**DIRECTIONS FOR THIS TASK**
In the listing below, locate the line containing "Book Online (25, 456)" and the line containing "Pink Behrampuri Silk Saree (50, 391)". Output both of them and every line between, exactly as written, and nothing more.
((
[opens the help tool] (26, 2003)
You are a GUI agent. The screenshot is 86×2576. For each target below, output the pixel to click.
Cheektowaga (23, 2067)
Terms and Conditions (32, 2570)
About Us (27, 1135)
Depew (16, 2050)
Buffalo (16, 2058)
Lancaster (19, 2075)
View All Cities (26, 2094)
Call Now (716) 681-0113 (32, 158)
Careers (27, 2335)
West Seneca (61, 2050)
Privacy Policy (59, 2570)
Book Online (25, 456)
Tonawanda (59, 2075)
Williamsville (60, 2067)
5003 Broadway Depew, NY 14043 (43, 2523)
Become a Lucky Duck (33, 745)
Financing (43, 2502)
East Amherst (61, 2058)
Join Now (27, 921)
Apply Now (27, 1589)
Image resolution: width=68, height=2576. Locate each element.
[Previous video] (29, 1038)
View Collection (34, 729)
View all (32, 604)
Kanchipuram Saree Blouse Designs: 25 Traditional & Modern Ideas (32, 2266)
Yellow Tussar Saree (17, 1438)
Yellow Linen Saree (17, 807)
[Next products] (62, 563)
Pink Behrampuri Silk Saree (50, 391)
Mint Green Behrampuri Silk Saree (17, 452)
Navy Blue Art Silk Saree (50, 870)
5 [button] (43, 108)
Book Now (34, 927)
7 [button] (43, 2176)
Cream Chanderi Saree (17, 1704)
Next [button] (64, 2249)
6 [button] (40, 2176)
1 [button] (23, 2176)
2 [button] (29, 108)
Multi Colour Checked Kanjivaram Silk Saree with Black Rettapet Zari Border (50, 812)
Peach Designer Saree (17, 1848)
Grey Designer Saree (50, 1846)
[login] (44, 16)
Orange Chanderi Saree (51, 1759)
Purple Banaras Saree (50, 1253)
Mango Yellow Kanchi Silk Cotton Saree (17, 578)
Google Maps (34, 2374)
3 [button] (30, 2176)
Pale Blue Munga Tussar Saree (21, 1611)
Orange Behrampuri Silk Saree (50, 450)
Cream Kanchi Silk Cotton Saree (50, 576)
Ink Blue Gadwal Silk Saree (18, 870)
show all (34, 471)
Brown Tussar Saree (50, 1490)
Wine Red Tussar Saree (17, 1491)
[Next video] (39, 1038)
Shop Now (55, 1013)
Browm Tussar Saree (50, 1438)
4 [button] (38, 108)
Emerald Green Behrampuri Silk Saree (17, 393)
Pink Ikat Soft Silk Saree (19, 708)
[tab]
))
**RESULT**
Book Online (25, 456)
Tonawanda (59, 2075)
Williamsville (60, 2067)
5003 Broadway Depew, NY 14043 (43, 2523)
Become a Lucky Duck (33, 745)
Financing (43, 2502)
East Amherst (61, 2058)
Join Now (27, 921)
Apply Now (27, 1589)
Image resolution: width=68, height=2576. Locate each element.
[Previous video] (29, 1038)
View Collection (34, 729)
View all (32, 604)
Kanchipuram Saree Blouse Designs: 25 Traditional & Modern Ideas (32, 2266)
Yellow Tussar Saree (17, 1438)
Yellow Linen Saree (17, 807)
[Next products] (62, 563)
Pink Behrampuri Silk Saree (50, 391)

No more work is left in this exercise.